The school I went to kept such tight controls that not doing homework was never really an option. But it was always the thing I left until last. Sometimes I’d scribble it on the bus on the way in, just enough to get by.

Homework was a nineteenth-century invention, born out of necessity. Classrooms were overcrowded, literacy was the priority, and teachers needed a way to extend learning beyond school hours. Copying passages, memorising tables, repeating sums. It was efficient, measurable, and it served its purpose.

That context matters. For many students today, AI has become the fastest way to escape another dull assignment. Essays appear in seconds. Problems solve themselves. Homework collapses into copy and paste.

The Brookings Institution has just published an important study (January 2026) finding that students across multiple countries are already using generative AI to complete homework tasks, particularly those they see as difficult or low value. Many describe this as a choice rather than a necessity. They believe they could do the work, but don’t see why they should.

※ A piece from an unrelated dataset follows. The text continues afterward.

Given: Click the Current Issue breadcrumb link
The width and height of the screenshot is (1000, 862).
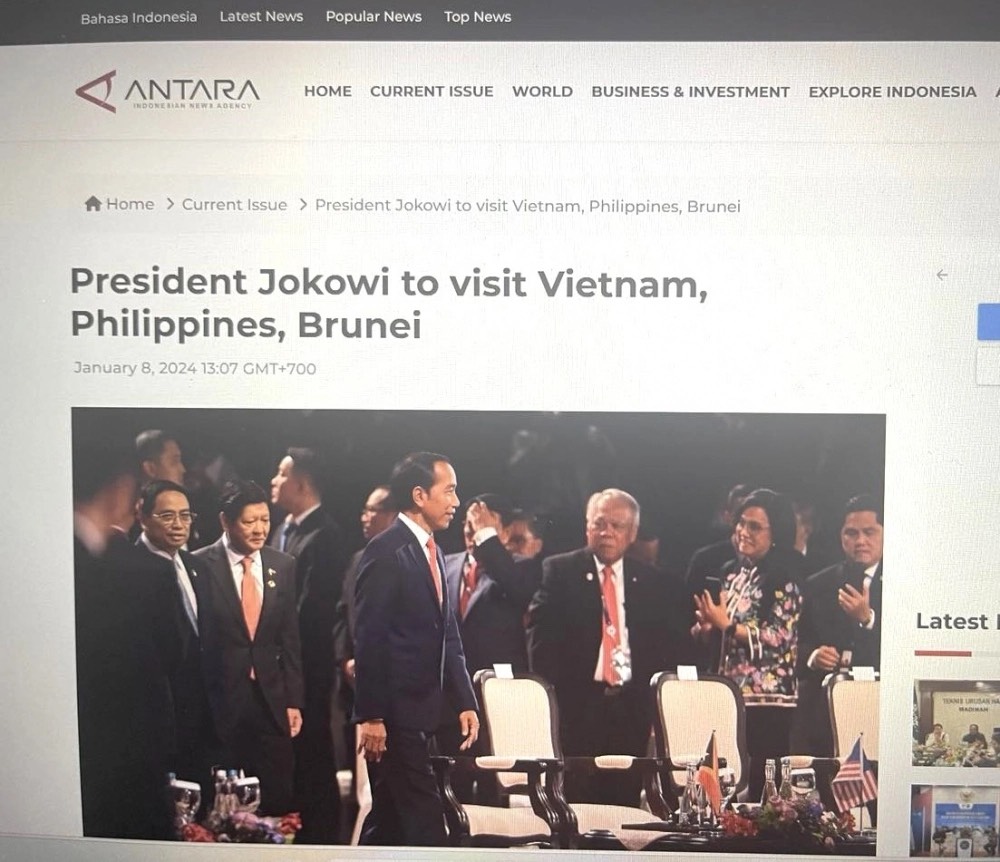Looking at the screenshot, I should pos(235,205).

Brookings also highlights the risk. When AI replaces thinking rather than supporting it, students disengage from productive struggle. Cognitive effort is outsourced, and a valuable opportunity to learn is squandered.

Motivation Matters

Psychologist Mihaly Csikszentmihalyi, "the father of flow" argued that motivation appears when challenge is balanced. Push too hard and people shut down. Make it too easy and they drift away. Engagement lives in the space between the two. A kind of Goldilocks zone that encourages students to step up rather than check out.

One of the remarkable things about interactive ai learning tools such as role play is that the system can adapt the difficulty level to the individual level. It levels the playing field, no one is left behind, everyone gets just the right challenge to get into a state of flow.

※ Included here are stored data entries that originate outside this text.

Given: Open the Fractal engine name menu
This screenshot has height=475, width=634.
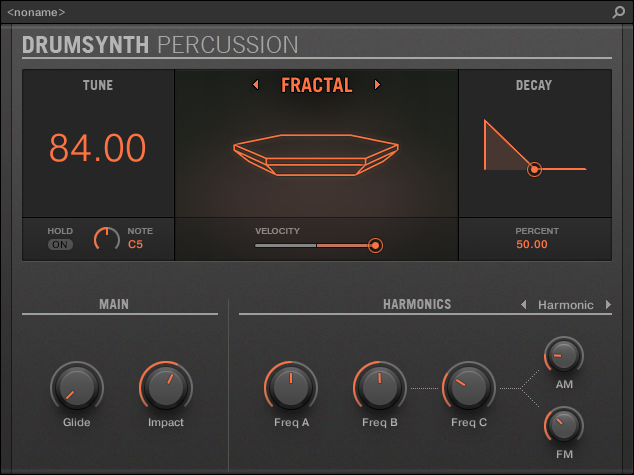Looking at the screenshot, I should click(316, 85).
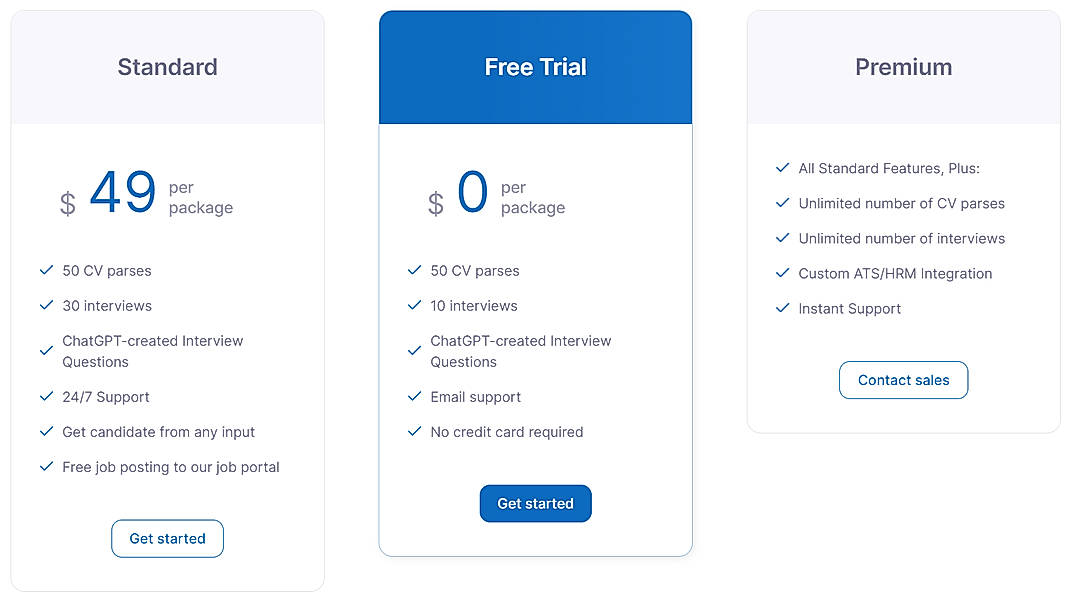This screenshot has width=1070, height=599.
Task: Click the checkmark next to Get candidate from any input
Action: 46,432
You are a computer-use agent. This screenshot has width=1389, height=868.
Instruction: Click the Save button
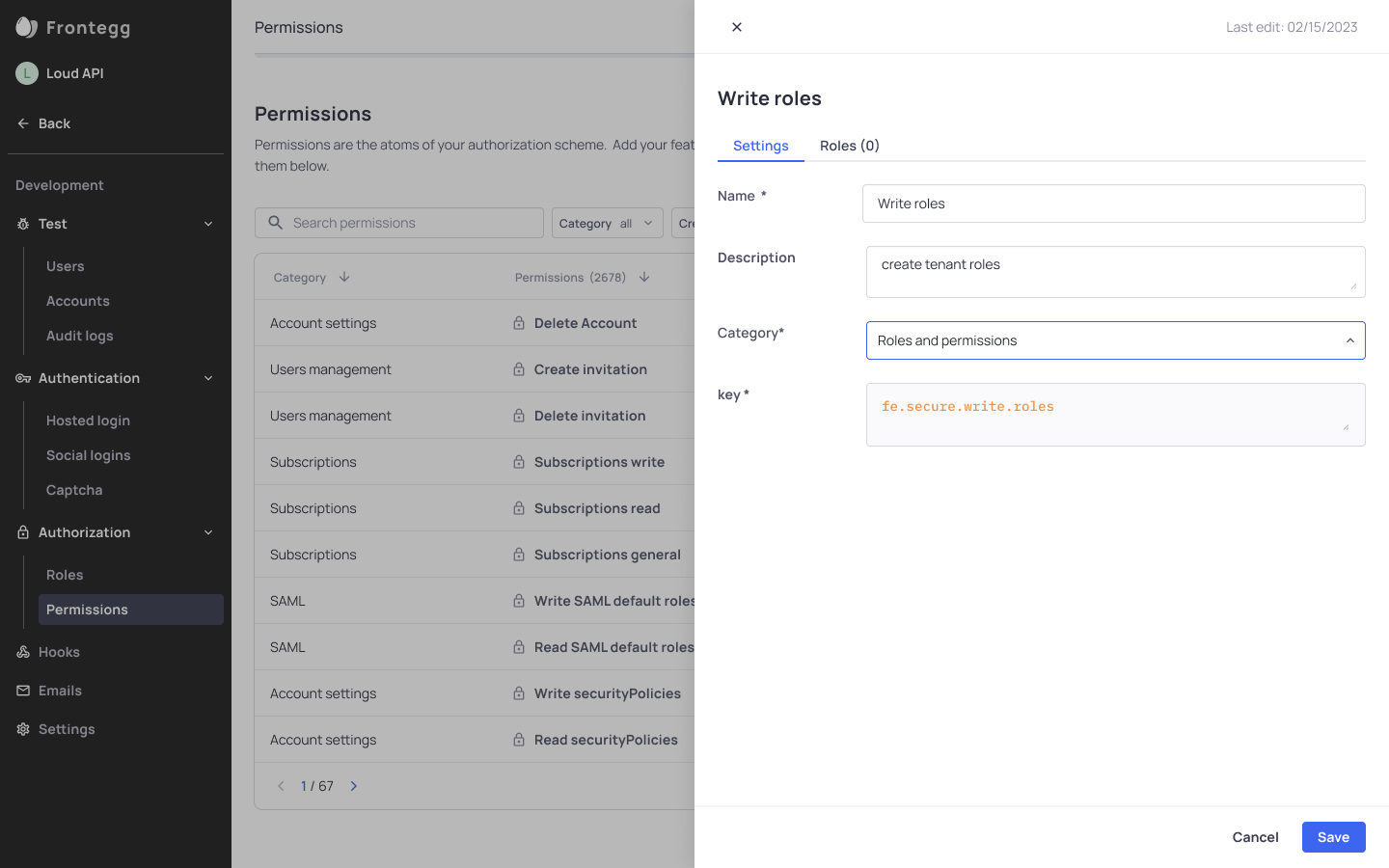pos(1333,837)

That matters because AI has changed the conditions. When students use AI to complete homework for them, the challenge collapses. And when challenge collapses, motivation has nowhere to land.

The technology itself isn’t the problem. It’s how it’s used. The Brookings report raises legitimate concerns, but it also points to a way forward. With clear frameworks for how AI is used in learning, it’s still possible to protect what matters while preparing students for the world they’re growing up into.

Meeting the Demands of a Changing World

Even when I was at school, a lot of the curriculum felt irrelevant. It was hard to stay interested in maths, Shakespeare, and geography when they felt so far removed from the world I could see around me in the UK in the 1990s.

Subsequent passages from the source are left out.